Google's Book Search: A Disaster for Scholars

http://chronicle.com/article/Googles-Book-Search-A/48245/

I dug up this almost year old op-ed published in The Chronicle of higher education because it highlights some of the most challenging problems associated with metadata, classification and describing collections.

Google's ambitious Book Search project is perhaps the world's largest digital library. One of the fundamental problems with the system seems to be the unreliability of metadata. Google's lack of effort to improve the quality of metadata is not surprising given that the search giant's greatest achievement is in being able to locate useful information without relying on metadata or using Yahoo-like classification schemes. However, as the author points out books are not merely useful as vehicles for information but there is rich contextual information contained in them such as the year of publication, association with a volume, classification or genre, the number of an issue in case of a journal etc. While Google captures most of this information for its search index, it is largely riddled with errors. The unreliability of metadata impedes any kind of scholarly research using the system. For instance, using this vast collection, linguists may wish to track the way happiness replaced felicity in the 17 century or to identify all the Victorian novels containing the word 'gentle reader'. Such questions cannot be answered without reliable metadata about dates and categories.

Google likes to refer to it's Book Search as a library but ultimately views books as just another resource to be incorporated into greater Google.
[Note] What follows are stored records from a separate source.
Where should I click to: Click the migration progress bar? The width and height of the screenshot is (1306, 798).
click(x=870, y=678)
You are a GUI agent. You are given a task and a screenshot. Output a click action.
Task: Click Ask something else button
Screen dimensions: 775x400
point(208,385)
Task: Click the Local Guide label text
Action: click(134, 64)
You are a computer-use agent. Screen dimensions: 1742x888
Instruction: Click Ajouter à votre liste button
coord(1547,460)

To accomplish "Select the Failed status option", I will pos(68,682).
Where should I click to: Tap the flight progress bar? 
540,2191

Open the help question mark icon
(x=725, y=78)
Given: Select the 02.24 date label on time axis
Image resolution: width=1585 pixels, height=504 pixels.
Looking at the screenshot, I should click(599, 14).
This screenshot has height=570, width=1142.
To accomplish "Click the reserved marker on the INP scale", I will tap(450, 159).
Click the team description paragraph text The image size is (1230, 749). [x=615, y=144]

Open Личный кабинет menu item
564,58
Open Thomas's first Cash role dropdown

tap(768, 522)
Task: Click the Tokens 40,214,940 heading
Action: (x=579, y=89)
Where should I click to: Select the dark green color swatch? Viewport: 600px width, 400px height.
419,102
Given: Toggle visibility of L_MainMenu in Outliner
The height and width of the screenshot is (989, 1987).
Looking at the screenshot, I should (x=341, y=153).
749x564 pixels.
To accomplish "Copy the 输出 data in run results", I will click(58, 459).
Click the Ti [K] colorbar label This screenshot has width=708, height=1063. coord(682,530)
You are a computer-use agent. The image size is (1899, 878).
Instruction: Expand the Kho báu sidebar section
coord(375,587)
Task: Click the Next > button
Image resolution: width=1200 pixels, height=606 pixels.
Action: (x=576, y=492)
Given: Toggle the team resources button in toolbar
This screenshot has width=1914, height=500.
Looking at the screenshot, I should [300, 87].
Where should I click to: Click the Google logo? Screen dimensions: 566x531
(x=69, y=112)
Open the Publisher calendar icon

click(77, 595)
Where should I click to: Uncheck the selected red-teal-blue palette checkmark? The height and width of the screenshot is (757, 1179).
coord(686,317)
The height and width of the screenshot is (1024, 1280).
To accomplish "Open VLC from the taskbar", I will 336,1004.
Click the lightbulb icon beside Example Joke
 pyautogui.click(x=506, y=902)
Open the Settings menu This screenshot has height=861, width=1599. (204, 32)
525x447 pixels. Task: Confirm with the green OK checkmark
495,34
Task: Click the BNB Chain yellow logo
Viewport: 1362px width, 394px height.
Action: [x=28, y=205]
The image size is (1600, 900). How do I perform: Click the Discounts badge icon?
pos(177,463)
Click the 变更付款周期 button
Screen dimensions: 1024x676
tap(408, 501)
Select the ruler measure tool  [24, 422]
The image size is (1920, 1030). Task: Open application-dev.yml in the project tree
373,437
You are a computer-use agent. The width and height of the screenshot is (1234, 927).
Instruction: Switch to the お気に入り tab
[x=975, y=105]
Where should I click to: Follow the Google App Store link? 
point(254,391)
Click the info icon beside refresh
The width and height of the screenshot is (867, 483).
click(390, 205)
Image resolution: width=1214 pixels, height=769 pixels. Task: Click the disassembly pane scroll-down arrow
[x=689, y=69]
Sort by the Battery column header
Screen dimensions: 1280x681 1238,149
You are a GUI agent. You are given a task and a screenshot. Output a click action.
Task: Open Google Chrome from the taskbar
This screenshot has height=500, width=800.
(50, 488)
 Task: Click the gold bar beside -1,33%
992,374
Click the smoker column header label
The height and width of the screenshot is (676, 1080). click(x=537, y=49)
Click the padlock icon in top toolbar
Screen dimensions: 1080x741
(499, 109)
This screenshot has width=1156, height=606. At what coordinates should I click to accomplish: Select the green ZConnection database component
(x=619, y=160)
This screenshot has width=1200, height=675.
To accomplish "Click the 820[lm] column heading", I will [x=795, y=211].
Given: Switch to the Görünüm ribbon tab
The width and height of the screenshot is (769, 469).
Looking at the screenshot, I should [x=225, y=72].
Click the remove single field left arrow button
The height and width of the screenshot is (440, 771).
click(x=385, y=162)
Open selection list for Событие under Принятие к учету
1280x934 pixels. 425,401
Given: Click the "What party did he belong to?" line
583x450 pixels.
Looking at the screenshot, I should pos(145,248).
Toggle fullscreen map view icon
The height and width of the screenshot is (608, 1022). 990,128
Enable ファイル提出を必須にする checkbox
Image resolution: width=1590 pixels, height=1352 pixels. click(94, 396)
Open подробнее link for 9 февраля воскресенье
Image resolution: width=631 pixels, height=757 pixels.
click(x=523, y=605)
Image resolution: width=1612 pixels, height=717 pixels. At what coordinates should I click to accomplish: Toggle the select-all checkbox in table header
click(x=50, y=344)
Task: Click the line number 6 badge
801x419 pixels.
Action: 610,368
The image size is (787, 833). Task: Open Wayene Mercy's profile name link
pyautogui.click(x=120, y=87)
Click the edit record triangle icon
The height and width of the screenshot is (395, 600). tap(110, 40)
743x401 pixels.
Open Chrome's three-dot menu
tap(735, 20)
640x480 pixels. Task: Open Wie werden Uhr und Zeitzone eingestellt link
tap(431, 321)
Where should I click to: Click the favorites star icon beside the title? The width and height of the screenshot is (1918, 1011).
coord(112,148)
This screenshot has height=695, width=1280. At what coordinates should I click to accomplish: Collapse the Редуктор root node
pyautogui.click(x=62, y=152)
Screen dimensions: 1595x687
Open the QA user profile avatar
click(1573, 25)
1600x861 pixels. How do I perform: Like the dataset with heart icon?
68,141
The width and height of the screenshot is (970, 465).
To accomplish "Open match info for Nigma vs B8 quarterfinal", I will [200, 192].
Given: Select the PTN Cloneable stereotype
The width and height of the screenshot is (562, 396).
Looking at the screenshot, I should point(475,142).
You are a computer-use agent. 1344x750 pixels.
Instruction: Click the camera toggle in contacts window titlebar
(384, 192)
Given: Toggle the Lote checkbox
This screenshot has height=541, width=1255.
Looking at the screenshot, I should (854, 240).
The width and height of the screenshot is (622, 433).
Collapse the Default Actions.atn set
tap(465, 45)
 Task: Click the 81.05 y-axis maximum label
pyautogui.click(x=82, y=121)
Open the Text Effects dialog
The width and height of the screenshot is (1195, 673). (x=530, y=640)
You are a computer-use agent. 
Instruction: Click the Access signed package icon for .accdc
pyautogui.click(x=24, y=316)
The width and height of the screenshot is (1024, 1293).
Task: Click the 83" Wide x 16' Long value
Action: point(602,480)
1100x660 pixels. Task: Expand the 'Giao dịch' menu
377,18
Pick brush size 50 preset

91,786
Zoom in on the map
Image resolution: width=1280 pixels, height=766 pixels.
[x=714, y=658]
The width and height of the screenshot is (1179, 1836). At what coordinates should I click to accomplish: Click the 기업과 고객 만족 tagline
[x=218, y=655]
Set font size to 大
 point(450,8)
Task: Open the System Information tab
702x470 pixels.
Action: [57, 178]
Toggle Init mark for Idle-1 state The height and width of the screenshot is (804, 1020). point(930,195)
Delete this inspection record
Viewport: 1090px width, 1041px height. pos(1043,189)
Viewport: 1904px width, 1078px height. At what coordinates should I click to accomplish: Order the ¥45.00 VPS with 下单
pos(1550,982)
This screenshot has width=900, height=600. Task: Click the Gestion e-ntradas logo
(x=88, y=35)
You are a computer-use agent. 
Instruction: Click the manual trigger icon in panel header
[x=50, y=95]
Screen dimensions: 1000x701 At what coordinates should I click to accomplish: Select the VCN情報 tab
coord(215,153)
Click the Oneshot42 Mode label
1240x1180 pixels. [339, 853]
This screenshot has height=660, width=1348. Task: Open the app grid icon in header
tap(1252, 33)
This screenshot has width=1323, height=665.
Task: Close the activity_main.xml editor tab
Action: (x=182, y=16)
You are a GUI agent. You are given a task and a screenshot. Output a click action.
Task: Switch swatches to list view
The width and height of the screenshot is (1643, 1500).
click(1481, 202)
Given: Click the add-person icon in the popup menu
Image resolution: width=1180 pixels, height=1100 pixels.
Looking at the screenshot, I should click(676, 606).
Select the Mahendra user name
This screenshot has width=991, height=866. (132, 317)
For the typical act of googling - keyword based text search - the scanned information contained within the pages of the books is sufficient and the rich metadata provided by a library catalog is of little value. However scholars are often interested in finding a book for reasons that have nothing to do with the information it contains. In such cases you need metadata, for instance if you are looking for a particular edition of a book or assembling all the French editions of a book published in the 18th century. The book search has widespread errors with publishing dates. A book on Peter F. Drucker is dated 1905, four years before the management consultant was even born. A search on "Internet" in books published before 1950 produces 527 results; "Medicare" for the same period gets almost 1,600. Many famous writers and public figures appear in search results for works published before the year of their birth.

Apart from metadata consistency errors, there a classification errors which again severely limit the potential for scholarly use. The BISAC categories that Google uses is a disastrous choice for a library of this scale. The BISAC categories were designed for large chain bookstores and may perhaps have potential for ad placement. H.L. Mencken's The American Language is classified as Family & Relationships. An edition of Moby Dick is labeled Computers. Moreover there are also occasional errors with renaming of works.

While all these errors cannot be attributed to Google's algorithms and a large proportion of them come from various publishers, they clearly highlight the complex problems with information organization at this scale akin to the Library of Babel. These problems also mean that scholars will have to put on hold their visions of finding answers such as quantifying the shift of "United States" from a plural to singular noun phrase over the first century of the republic because the metadata simply won't allow it.